━━━ Passage ━━━

Posted on Tue, Aug. 19, 2003


Budget board to confront new deficit questions


Associated Press

South Carolina's top financial officers will discuss Wednesday how and when to address $177 million in deficits left over from the past two fiscal years.

The Budget and Control Board also will have to decide whether to tap reserves after an advisory panel said tax collections and other state revenues are expected to fall $108 million short of expectations in the current fiscal year.

Board members have spent the past two weeks talking with lawyers to determine what the can do legally.

"You have to get legal advice. This is uncharted territory," House Ways and Means Committee Chairman Bobby Harrell, R-Charleston and a member of the budget board, said.

But different members of the board have been getting different advice.

Gov. Mark Sanford's office and Comptroller General Richard Eckstrom have said they want immediate budget cuts to cover the $155 million in deficits from the 2002 fiscal year and $22 million in deficits from the fiscal year that ended June 30. Eckstrom says the deficits violate the state Constitution's budget standards.

"I certainly intend to encourage us to deal forthrightly with the red ink we have hung out on our balance sheet right now," Eckstrom said. "My hope is that we take the bad medicine tomorrow."

Sanford's office did not immediately respond Wednesday to questions about the deficits.

Senate Finance Committee Chairman Hugh Leatherman, R-Florence, said the budget board may not be able legally to address the $155 million deficit.

"I think it's a question for another day," Leatherman said. "I don't think the board has the authority to go back and deal with that."

The law says the board can only cut spending to head off future shortfalls and the $22 million deficit announced two weeks ago, Leatherman said.

Harrell says he is waiting for a legal briefing and board discussion Wednesday. "I'm holding off on a decision until that occurs," he said.

━━━

_Problem set_:
a. Repeat the part of the budget board article that opens with the words containing "Associated Press" and closes with "current fiscal year.".
b. Pick up the article on South Carolina's budget deficits after its last sentence and continue it.

━━━ Data to examine ━━━

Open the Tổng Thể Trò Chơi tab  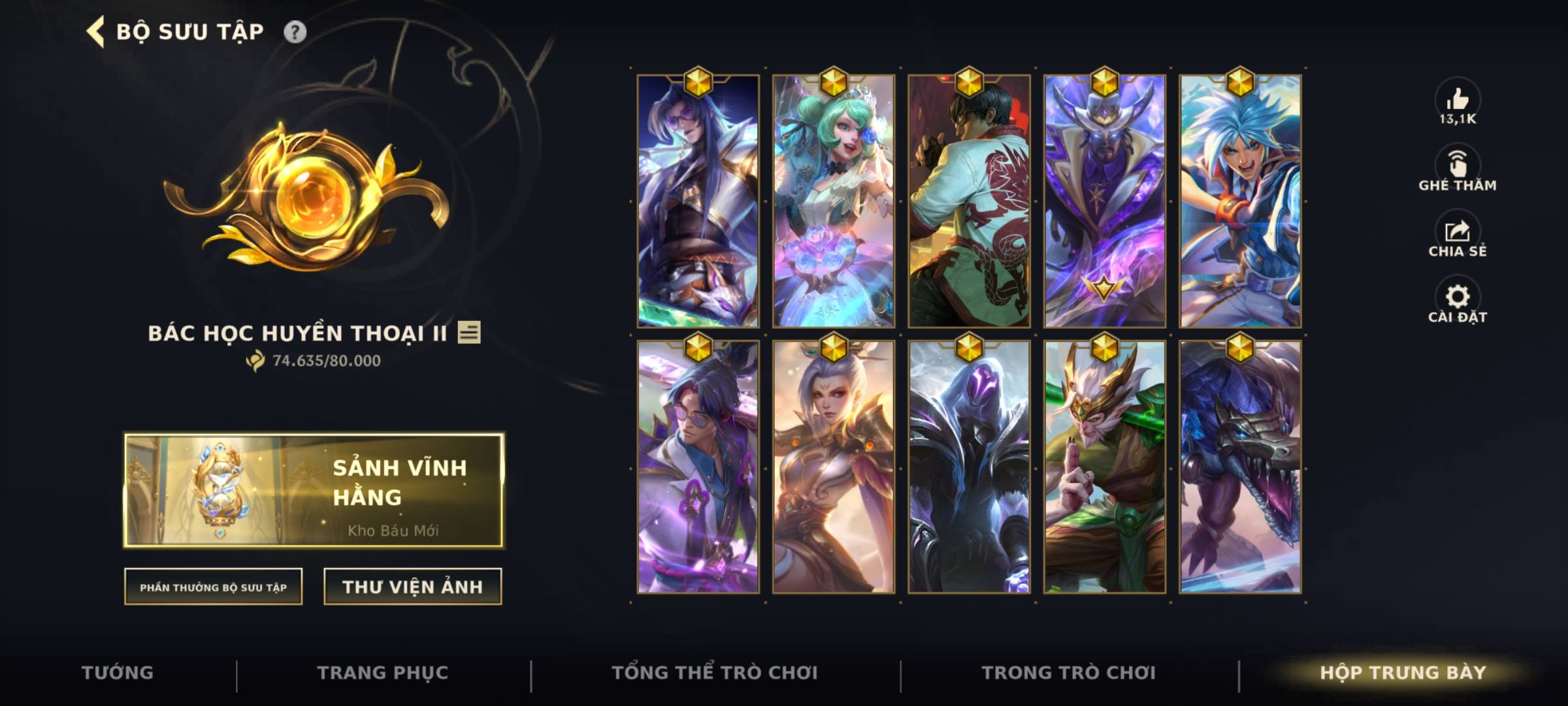point(715,673)
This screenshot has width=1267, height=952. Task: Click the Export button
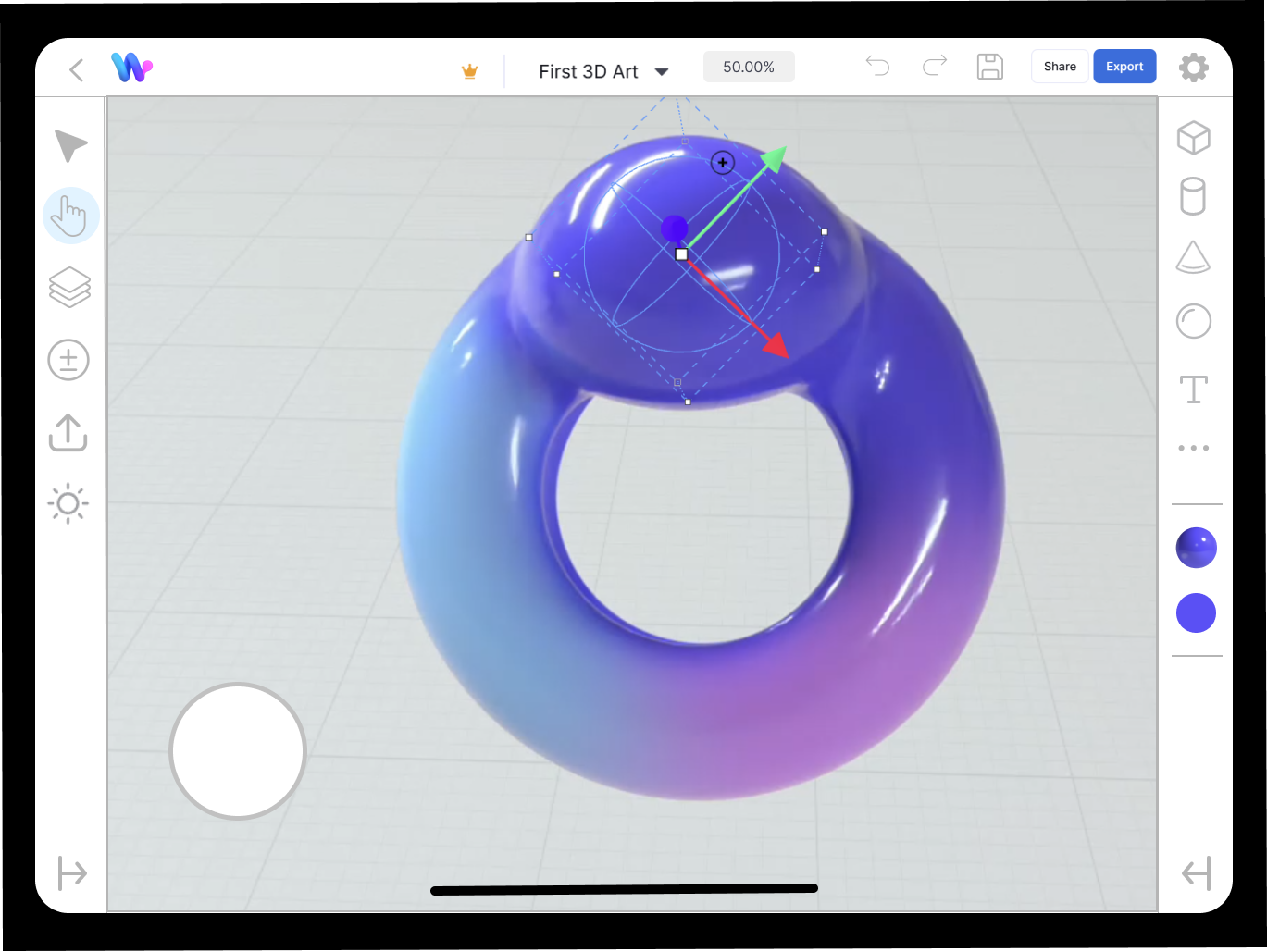[x=1124, y=66]
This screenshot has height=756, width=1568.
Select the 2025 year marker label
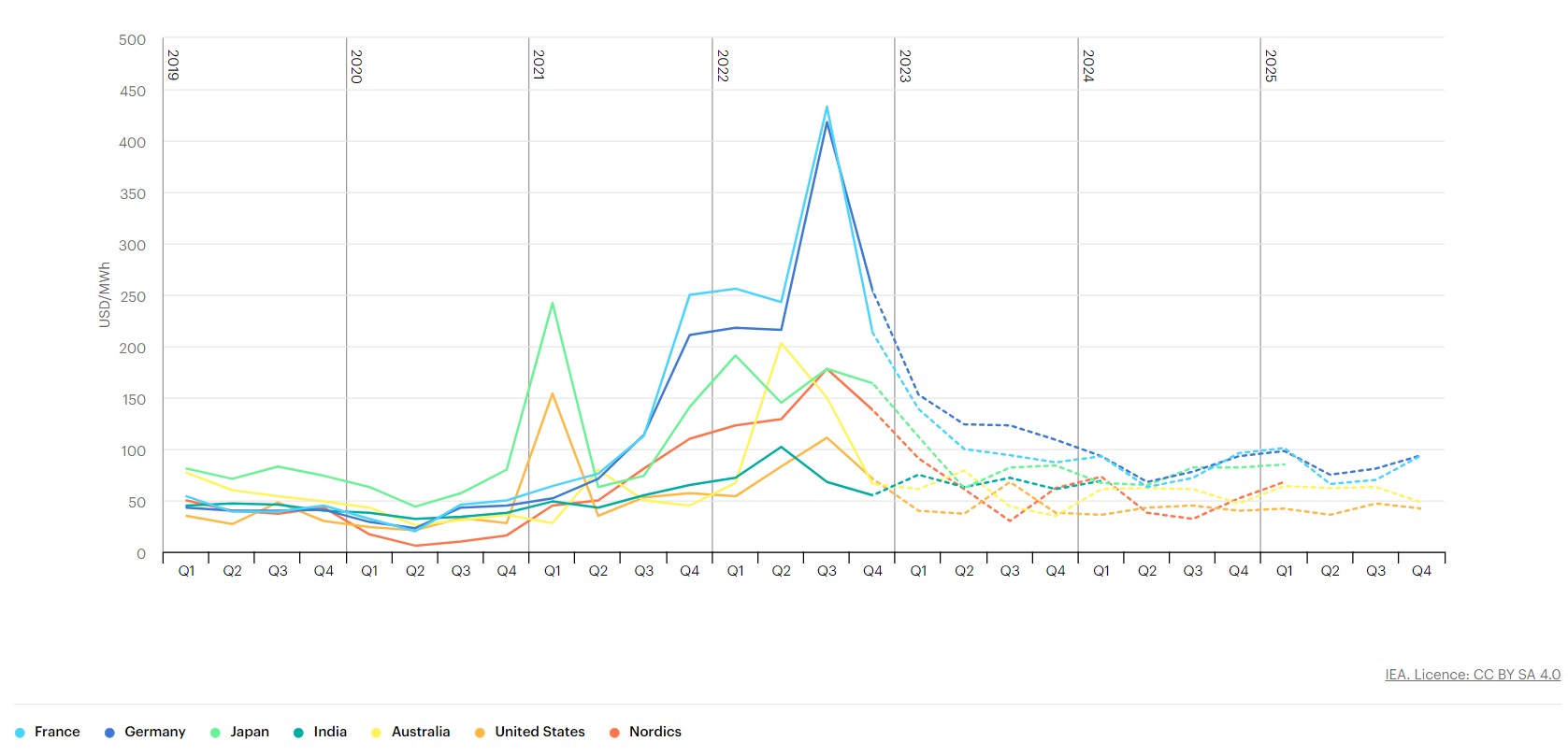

━━━

_Answers given_:
a.
Associated Press

South Carolina's top financial officers will discuss Wednesday how and when to address $177 million in deficits left over from the past two fiscal years.

The Budget and Control Board also will have to decide whether to tap reserves after an advisory panel said tax collections and other state revenues are expected to fall $108 million short of expectations in the current fiscal year.

b.
Board members agree the rainy-day fund needs to be tapped to avert a shortfall for the current fiscal year. "I can't imagine anybody that's going to be opposed to doing that," Harrell said.

But even after tapping the capital reserve fund, a $10 million projected shortfall would remain, Leatherman said. And the board has to decide how to handle the $22 million deficit that Eckstrom announced two weeks ago.

Leatherman says the board could tell agencies to set aside 1 percent of their budgets to deal with those two issues.

Trav Robertson, an aide to State Treasurer Grady Patterson, says the treasurer hasn't decided what types of cuts, if any, he'll support. Patterson, the budget board's lone Democrat, was reviewing legal advice Tuesday and had not decided to support covering both years of deficits or something less than that.

Not dealing with the $155 million deficit "may send a bad message to the rating agencies," said Don Weaver, president of the South Carolina Association of Taxpayers. South Carolina's AAA credit rating saves money when the state has to borrow. Delays "could set up a bad circumstance for the taxpayers in the future," Weaver said.

Two years of deficits mean "we're playing very close to the edge on this," Eckstrom said.

Patterson wants to maintain the state's credit rating "without sending shock waves of laying off thousands of workers in an already depressed economy in South Carolina," Robertson said.